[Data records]
──────
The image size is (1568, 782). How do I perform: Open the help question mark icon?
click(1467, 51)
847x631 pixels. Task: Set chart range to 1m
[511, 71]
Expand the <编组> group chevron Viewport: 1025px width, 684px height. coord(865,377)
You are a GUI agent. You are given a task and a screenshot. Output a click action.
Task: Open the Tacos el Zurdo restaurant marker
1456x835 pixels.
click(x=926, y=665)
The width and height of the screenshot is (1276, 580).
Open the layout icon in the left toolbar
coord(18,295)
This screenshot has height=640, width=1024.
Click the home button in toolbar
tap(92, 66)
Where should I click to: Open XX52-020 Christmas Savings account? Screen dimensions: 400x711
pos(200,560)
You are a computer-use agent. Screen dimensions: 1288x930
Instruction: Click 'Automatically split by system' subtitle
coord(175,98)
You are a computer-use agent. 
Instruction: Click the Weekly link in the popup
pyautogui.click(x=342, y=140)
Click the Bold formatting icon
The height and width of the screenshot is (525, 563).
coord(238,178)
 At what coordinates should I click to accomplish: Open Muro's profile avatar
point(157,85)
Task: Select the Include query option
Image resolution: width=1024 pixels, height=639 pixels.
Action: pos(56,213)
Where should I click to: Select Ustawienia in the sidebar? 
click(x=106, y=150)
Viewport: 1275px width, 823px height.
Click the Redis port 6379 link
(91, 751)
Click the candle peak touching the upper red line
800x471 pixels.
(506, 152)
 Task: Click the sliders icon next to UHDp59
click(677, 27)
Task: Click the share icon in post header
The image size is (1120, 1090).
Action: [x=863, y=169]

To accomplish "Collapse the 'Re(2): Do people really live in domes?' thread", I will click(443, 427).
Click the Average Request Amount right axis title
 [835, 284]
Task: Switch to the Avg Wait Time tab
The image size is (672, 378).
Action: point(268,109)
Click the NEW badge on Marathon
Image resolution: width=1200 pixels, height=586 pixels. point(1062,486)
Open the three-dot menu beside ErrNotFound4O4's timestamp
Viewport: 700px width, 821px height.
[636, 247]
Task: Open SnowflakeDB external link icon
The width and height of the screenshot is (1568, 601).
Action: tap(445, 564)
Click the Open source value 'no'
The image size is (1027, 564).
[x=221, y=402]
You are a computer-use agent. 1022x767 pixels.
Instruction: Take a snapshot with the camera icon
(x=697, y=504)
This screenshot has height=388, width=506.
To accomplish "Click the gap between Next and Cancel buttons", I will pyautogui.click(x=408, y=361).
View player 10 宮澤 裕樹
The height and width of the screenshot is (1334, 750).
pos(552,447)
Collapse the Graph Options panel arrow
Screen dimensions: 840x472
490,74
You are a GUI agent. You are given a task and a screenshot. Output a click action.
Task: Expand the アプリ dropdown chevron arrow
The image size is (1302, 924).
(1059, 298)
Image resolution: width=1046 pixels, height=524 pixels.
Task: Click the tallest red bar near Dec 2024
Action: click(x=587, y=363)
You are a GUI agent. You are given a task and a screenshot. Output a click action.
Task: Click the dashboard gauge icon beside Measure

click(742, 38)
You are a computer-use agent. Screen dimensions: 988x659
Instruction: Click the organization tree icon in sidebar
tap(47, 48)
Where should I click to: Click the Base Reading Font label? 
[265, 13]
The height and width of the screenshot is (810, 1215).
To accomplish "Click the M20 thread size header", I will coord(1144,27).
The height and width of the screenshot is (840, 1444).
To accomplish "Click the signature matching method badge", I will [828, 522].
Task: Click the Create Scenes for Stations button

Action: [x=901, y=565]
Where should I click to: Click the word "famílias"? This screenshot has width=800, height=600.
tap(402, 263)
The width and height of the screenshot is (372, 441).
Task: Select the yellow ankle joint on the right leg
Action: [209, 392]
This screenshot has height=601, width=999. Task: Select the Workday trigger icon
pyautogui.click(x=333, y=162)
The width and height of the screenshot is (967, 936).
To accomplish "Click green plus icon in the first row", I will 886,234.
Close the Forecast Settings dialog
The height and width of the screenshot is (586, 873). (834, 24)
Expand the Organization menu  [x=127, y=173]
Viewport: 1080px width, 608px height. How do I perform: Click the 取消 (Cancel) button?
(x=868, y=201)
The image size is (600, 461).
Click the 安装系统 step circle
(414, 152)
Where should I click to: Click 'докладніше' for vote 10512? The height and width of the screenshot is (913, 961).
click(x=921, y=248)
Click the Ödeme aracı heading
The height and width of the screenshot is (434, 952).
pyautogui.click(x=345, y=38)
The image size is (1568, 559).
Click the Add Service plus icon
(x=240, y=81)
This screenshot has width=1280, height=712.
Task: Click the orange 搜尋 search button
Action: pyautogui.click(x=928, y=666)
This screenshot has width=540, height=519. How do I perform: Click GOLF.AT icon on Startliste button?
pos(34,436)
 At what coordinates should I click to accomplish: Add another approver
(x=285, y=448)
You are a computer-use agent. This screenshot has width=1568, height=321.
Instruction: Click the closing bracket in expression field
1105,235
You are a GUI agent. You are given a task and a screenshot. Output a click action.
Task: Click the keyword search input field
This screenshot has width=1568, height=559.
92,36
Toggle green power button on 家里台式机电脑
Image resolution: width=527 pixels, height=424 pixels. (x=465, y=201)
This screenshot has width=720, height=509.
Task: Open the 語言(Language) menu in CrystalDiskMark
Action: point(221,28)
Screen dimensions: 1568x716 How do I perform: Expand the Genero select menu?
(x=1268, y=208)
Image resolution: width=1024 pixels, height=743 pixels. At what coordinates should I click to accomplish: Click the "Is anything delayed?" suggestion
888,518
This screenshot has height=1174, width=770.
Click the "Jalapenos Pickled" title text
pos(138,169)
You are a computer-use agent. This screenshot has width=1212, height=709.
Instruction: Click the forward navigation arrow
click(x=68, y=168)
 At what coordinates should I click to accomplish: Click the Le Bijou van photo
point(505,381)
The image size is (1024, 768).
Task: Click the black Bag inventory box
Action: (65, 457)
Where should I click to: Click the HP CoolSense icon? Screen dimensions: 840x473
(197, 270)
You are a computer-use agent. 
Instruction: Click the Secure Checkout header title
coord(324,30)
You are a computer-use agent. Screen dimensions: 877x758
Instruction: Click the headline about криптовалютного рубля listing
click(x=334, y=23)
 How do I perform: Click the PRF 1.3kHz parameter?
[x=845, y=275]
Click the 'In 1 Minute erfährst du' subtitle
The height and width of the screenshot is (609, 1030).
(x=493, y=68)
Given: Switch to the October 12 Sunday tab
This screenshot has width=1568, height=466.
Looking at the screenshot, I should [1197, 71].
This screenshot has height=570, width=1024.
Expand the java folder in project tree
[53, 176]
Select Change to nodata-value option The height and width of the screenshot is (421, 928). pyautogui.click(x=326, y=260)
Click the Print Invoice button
──────
#### [Problem description]
Filter the records down to the lines that contain the string "computer", and copy those lines.

#### [Answer space]
You are a computer-use agent. Screen dimensions: 1288x930
You are a computer-use agent. 
You are a computer-use agent. 1022x767 pixels.
You are a computer-use agent. Screen dimensions: 988x659
You are a computer-use agent. This screenshot has width=1568, height=321.
You are a computer-use agent. This screenshot has width=1212, height=709.
You are a computer-use agent. 
You are a computer-use agent. Screen dimensions: 877x758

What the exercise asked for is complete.